Calyculin A inhibits forskolin- but not PMA-mediated potentiation of striatal NMDA responses. The NMDA-induced currents of striatal mRNA-injected oocytes were measured before and 8 min after 1-min application of 50 μM forskolin (A) or before and 12 min after 1-min application of 10 nM PMA (C). (B and D) The same protocol was followed after injecting oocytes with calyculin A to a final intracellular concentration of 500 nM 60–90 min before voltage-clamping. The intracellular concentration of calyculin A was calculated by assuming standard oocytes with a volume of 0.5 μl.

Figure 3

Northern blot analysis of poly(A)⁺ mRNA isolated from rat striatum and hippocampus. In each lane 3 μg of RNA was loaded. The full-length cDNA encoding DARPP-32 was radioactively labeled and used as a probe.

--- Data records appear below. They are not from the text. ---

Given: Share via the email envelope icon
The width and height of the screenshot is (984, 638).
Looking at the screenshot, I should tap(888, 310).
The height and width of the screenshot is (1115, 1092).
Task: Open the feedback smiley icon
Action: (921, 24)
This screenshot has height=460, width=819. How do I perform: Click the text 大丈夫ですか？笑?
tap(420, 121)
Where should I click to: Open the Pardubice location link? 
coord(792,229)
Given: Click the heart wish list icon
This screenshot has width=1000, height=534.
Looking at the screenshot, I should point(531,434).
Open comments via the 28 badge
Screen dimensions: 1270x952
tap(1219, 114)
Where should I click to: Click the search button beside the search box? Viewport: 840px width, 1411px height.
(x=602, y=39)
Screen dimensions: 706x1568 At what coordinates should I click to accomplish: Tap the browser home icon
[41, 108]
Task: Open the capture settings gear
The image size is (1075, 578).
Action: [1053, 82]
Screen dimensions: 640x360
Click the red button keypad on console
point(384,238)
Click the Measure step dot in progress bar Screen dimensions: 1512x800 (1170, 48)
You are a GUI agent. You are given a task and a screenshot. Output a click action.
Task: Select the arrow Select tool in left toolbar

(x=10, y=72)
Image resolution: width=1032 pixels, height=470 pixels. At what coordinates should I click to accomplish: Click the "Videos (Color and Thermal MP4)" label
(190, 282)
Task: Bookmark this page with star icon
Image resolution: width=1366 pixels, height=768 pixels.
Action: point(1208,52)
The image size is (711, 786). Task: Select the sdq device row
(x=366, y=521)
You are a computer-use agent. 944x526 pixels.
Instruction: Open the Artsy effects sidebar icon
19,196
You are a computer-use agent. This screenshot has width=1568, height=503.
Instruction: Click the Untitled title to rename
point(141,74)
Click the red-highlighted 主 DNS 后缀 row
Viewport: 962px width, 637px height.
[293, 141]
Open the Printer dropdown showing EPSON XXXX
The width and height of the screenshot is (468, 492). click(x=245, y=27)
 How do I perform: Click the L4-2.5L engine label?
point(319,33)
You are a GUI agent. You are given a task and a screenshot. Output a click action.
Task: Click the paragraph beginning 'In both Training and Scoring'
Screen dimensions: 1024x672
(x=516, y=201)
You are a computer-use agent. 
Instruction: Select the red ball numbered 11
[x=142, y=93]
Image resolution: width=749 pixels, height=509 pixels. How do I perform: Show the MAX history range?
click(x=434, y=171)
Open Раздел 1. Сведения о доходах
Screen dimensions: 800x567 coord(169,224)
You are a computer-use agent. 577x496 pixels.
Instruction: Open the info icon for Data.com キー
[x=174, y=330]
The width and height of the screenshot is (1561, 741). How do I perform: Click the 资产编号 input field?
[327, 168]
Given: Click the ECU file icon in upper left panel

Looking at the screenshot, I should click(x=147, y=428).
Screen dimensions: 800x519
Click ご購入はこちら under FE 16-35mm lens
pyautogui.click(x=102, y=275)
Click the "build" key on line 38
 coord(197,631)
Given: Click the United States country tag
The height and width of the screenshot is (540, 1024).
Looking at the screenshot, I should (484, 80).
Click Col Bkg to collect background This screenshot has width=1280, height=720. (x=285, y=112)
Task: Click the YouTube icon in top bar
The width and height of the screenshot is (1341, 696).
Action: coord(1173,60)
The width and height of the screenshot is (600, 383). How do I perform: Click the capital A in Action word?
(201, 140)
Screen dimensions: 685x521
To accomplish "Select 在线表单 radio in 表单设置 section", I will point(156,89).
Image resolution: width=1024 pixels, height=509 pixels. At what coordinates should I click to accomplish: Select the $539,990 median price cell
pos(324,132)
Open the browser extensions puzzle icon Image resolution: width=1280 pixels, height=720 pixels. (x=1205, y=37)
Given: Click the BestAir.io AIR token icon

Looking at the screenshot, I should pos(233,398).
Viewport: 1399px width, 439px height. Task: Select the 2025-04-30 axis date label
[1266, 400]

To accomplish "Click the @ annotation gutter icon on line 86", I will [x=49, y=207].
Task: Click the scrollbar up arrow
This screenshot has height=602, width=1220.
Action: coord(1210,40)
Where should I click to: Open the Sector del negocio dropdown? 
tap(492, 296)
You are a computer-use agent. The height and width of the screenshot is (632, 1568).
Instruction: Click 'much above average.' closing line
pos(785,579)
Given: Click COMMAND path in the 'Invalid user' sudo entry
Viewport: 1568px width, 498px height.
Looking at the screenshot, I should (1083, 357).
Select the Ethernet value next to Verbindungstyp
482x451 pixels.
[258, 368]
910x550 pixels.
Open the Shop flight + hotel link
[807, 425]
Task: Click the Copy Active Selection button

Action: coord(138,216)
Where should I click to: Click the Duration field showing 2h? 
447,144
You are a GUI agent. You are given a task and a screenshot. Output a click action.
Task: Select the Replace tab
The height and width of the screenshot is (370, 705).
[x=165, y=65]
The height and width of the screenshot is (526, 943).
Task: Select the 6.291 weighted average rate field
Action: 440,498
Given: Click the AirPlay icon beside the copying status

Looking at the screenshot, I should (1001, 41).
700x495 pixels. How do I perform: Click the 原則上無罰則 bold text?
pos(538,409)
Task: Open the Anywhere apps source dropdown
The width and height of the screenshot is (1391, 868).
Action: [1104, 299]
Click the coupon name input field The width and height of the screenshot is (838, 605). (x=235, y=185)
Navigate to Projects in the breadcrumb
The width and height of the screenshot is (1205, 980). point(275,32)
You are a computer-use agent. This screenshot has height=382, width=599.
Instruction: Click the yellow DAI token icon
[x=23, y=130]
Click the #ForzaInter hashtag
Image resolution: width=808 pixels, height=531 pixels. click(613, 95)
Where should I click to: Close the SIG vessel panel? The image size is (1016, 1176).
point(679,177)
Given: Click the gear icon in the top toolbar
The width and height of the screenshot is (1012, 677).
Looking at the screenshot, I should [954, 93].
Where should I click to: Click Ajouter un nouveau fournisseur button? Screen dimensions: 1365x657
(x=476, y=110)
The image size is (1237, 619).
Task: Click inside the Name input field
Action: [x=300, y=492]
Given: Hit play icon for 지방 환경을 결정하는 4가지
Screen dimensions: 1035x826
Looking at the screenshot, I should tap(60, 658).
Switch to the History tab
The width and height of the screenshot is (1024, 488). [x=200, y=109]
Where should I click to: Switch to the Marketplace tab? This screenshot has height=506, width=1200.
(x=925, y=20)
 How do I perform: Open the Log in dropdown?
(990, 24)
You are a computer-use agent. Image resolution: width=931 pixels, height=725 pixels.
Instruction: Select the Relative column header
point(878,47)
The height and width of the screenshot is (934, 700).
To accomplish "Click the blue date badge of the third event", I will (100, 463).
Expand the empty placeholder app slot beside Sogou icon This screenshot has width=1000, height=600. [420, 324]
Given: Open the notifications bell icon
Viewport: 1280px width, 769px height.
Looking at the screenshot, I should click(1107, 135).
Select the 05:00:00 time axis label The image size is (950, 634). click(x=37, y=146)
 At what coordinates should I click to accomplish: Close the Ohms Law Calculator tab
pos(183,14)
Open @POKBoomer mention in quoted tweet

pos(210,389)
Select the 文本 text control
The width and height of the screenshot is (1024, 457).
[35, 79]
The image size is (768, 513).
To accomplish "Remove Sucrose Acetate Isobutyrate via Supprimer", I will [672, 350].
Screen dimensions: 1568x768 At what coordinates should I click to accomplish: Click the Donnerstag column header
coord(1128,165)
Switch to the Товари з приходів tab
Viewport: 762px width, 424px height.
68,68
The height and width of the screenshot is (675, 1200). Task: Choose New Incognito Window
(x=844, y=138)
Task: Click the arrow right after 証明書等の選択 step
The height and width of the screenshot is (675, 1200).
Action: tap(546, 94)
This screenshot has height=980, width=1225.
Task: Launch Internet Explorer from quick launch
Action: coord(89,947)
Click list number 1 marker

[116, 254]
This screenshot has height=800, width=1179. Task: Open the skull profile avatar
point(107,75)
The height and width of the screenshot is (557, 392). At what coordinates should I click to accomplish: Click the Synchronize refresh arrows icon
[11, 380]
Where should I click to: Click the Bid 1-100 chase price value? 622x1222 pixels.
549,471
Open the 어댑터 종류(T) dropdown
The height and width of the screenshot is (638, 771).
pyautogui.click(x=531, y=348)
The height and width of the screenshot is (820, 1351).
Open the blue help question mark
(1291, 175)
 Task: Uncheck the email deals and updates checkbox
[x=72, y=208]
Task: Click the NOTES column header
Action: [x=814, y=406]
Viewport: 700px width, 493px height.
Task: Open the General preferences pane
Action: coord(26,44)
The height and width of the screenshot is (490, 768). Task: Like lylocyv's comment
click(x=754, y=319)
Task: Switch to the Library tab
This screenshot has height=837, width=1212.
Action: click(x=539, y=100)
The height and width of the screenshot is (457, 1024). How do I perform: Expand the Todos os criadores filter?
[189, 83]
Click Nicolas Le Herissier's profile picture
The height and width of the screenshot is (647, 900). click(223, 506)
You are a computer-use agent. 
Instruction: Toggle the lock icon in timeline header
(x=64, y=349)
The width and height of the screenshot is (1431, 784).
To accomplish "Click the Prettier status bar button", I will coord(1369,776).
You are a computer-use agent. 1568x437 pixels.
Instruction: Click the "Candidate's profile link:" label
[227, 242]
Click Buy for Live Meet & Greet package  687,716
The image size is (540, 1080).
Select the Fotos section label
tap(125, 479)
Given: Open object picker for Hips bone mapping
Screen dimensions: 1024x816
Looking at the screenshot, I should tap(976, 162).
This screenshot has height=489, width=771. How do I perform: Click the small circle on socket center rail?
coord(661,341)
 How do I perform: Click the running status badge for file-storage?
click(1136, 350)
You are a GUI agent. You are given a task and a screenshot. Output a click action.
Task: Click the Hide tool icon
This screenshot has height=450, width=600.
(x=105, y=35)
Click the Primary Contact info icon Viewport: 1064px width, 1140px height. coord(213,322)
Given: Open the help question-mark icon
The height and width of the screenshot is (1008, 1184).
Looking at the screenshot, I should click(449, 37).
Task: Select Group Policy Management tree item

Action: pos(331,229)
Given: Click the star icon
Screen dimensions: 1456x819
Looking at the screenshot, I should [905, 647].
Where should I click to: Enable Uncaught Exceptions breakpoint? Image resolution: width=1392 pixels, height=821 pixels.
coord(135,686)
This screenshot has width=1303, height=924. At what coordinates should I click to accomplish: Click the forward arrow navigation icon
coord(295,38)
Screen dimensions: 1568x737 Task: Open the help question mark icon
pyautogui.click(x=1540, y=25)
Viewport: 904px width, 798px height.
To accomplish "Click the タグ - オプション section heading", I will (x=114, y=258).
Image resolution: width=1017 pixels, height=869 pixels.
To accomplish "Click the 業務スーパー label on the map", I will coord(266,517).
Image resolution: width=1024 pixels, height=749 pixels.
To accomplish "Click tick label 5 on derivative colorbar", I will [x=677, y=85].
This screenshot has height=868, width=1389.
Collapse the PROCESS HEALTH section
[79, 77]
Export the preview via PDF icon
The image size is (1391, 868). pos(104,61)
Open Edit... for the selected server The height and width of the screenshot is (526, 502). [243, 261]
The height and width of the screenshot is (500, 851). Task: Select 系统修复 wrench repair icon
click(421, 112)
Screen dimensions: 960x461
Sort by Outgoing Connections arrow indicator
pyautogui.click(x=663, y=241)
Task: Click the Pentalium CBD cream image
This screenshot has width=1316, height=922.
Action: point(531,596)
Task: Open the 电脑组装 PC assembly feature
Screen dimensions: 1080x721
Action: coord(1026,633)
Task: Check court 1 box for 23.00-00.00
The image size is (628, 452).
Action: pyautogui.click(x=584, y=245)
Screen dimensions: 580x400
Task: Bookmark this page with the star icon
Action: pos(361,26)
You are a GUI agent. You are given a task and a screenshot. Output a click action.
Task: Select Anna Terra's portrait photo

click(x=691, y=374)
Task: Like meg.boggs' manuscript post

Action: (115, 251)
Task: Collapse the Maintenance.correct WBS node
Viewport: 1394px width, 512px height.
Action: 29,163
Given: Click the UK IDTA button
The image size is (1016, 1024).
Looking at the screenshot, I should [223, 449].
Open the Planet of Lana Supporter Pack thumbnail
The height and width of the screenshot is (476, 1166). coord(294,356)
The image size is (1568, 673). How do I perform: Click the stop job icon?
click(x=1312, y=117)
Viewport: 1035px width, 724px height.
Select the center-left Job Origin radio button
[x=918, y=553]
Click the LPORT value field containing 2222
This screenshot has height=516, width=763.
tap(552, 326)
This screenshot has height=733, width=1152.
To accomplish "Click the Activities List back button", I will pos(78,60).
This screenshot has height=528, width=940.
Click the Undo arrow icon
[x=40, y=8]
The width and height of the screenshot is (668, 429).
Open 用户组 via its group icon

The lower bands show the hybridization of the RNA probes with mouse β-actin.

Figure 5

Forskolin-mediated potentiation of striatal NMDA responses requires DARPP-32. (A) Representative NMDA responses of oocytes injected with striatal mRNA and ODNs or TE buffer before (controls) and 8 min after 1-min application of forskolin (50 μM). (B) Averaged relative current amplitudes (I/Ic) of the experiments presented in A. Each bar represents the mean ± SEM of four or seven oocytes as indicated.

Figure 6

Schematic diagram illustrating the possible role of DARPP-32 and PP1 in mediating dopamine-induced increase in conductance through NMDA receptors in rat striatum. Glu, glutamate; DA, dopamine; P, phosphate group; PK, protein kinase.